[[ Information, beginning ]]

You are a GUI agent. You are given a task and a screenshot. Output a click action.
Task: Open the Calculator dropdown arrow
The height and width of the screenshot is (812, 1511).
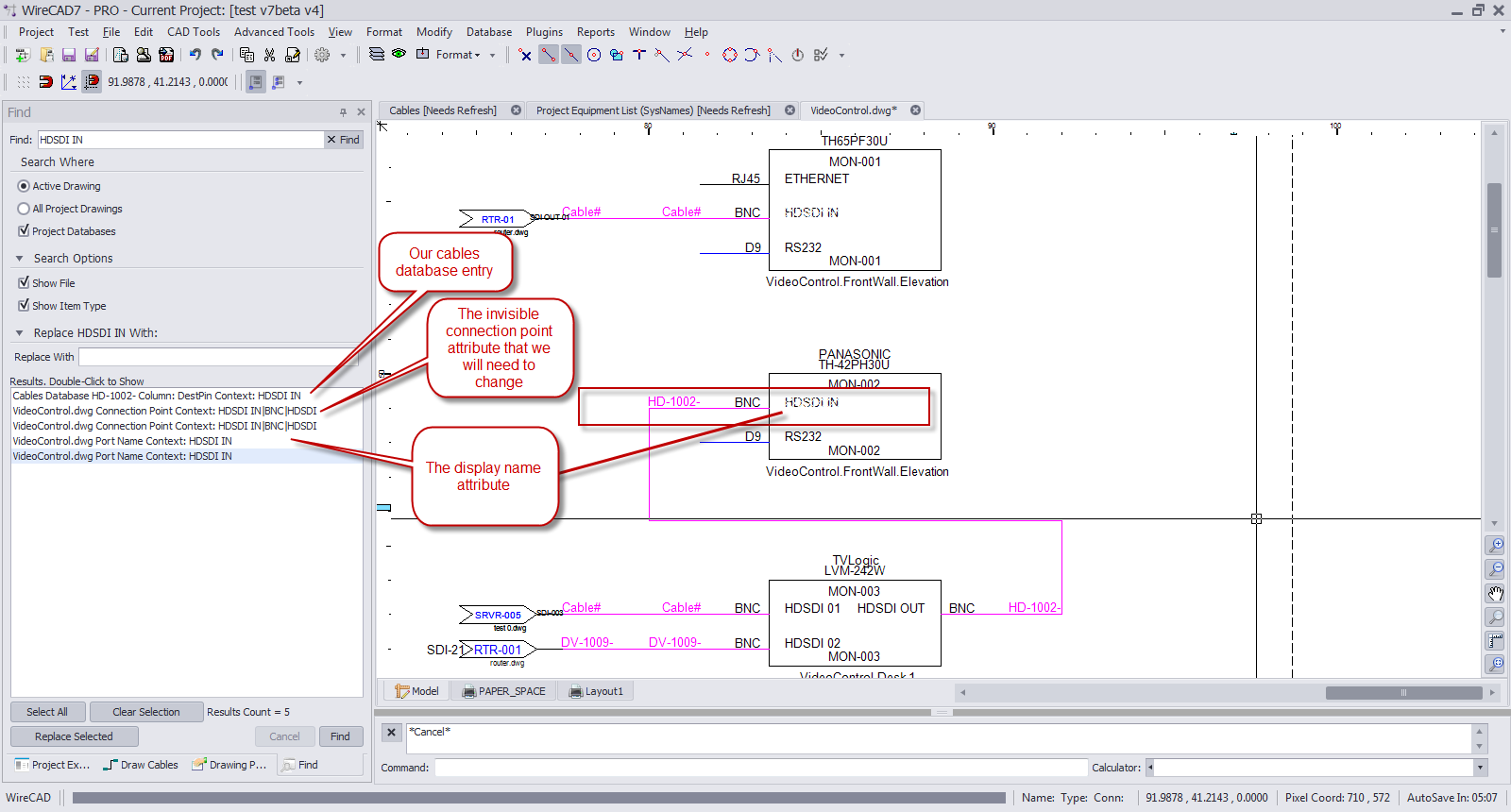click(x=1481, y=768)
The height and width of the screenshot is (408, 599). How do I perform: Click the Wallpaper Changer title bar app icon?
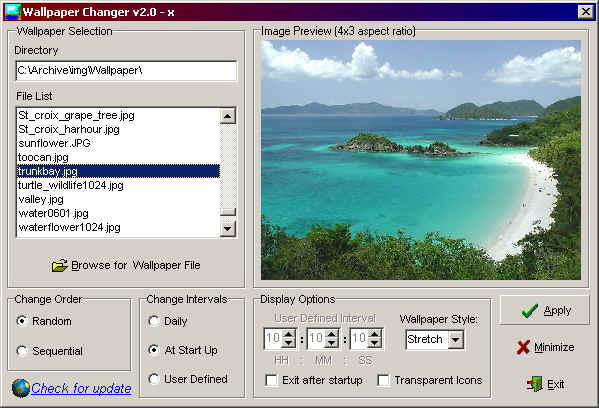[13, 12]
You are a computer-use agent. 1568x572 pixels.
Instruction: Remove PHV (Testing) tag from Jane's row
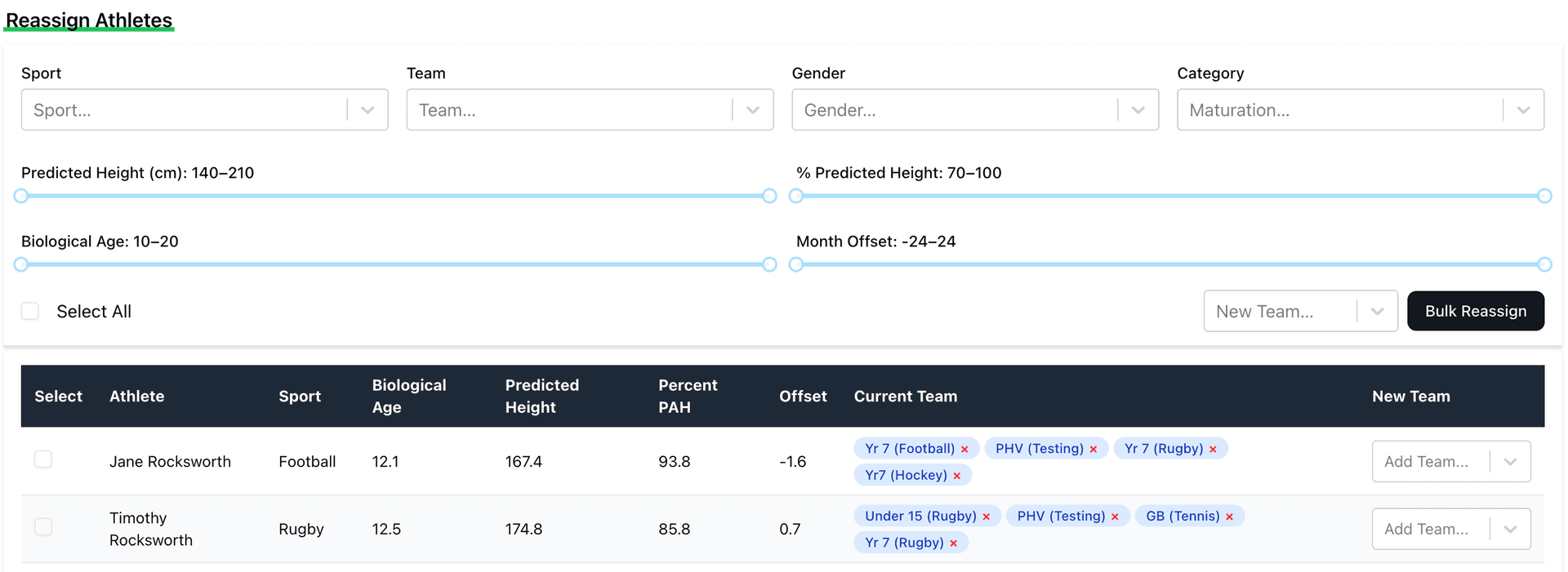[1093, 450]
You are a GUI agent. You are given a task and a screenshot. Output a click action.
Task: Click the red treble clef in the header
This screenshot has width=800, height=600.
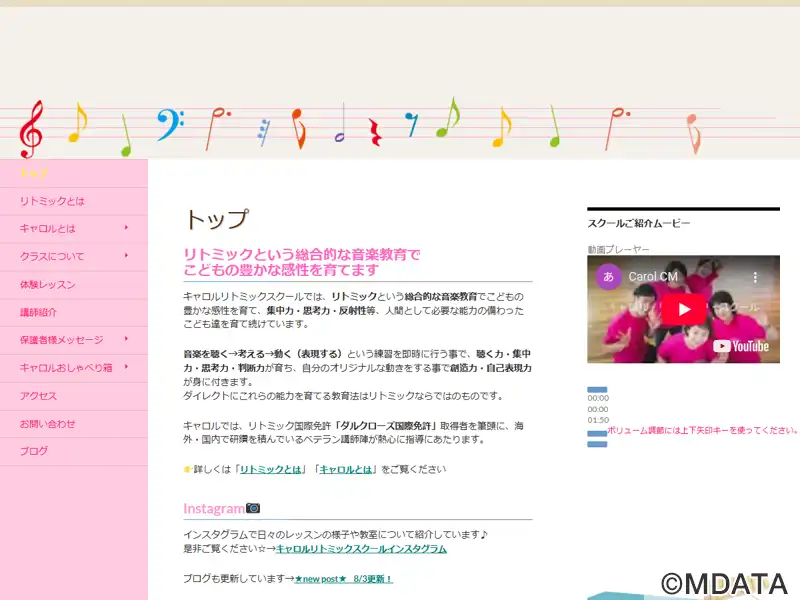[31, 128]
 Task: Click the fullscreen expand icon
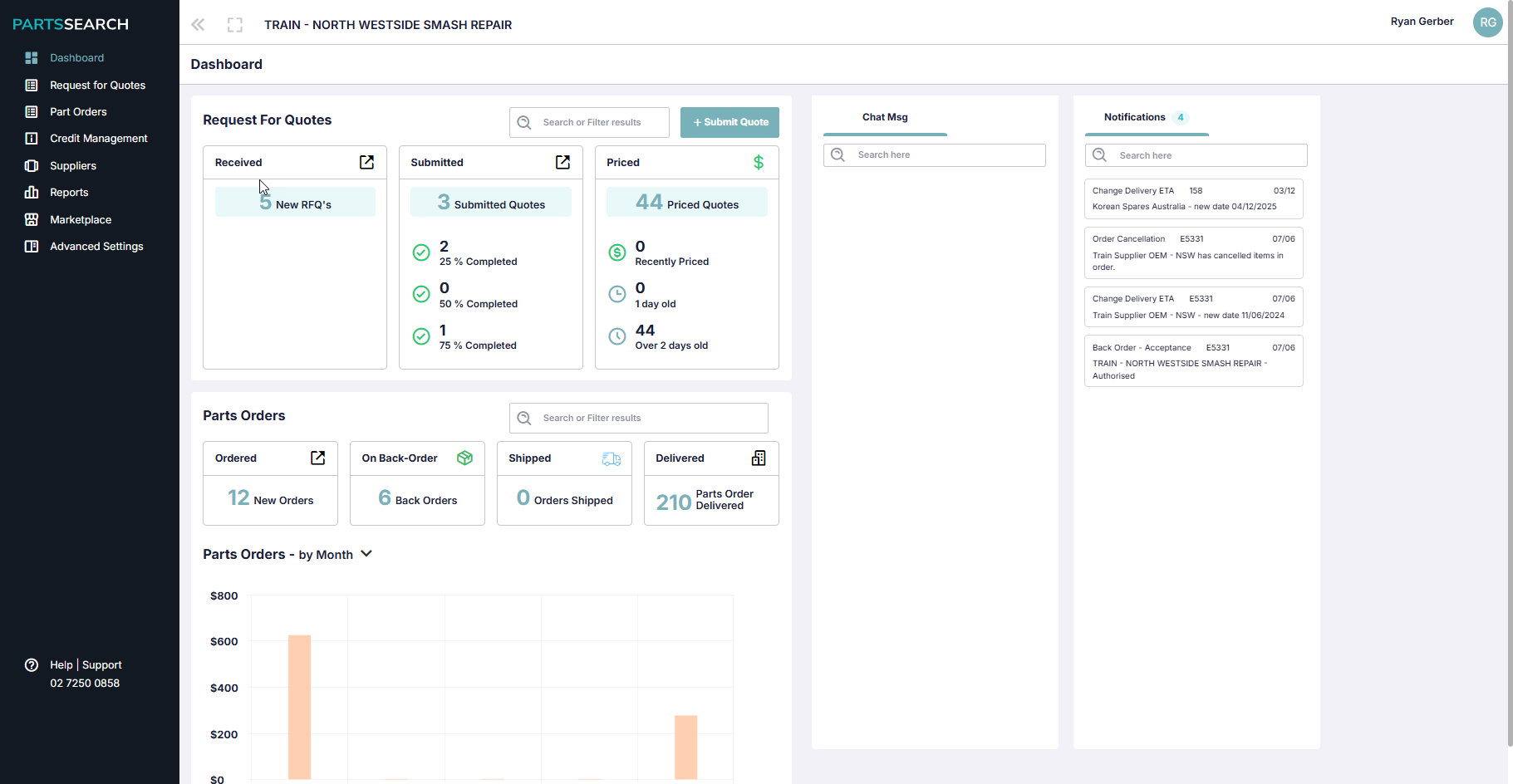(x=235, y=25)
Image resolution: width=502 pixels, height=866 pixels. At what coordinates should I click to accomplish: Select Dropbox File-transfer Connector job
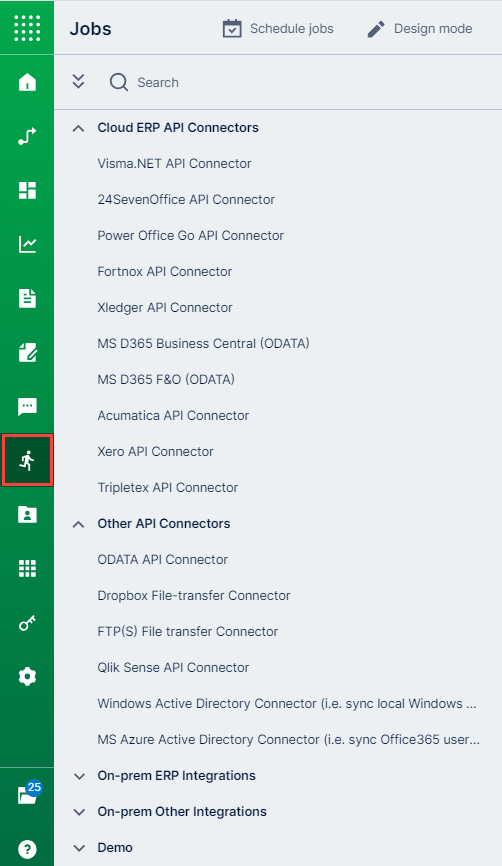(x=194, y=595)
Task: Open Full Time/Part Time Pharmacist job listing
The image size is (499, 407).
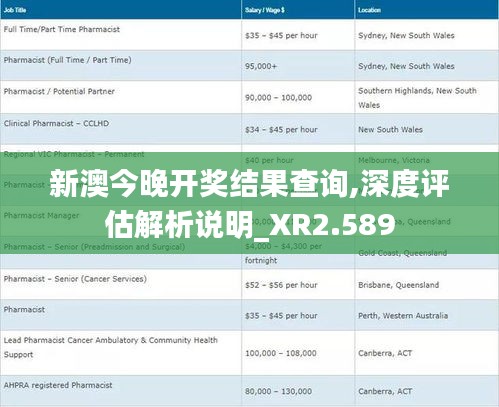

[[ Information, end ]]

Without carrying over any picture, retype the records above word for word.

You are a GUI agent. You are given a task and a screenshot. Output a click action.
Task: Open the Calculator dropdown arrow
The height and width of the screenshot is (812, 1511).
click(x=1481, y=768)
The height and width of the screenshot is (408, 599). How do I perform: Click the Wallpaper Changer title bar app icon?
[13, 12]
You are a computer-use agent. 1568x572 pixels.
Instruction: Remove PHV (Testing) tag from Jane's row
[1093, 450]
You are a GUI agent. You are given a task and a screenshot. Output a click action.
Task: Click the red treble clef in the header
This screenshot has width=800, height=600.
[31, 128]
 Task: Click the fullscreen expand icon
(x=235, y=25)
Image resolution: width=502 pixels, height=866 pixels. At what coordinates should I click to accomplish: Select Dropbox File-transfer Connector job
(x=194, y=595)
Task: Open Full Time/Part Time Pharmacist job listing
The image size is (499, 407).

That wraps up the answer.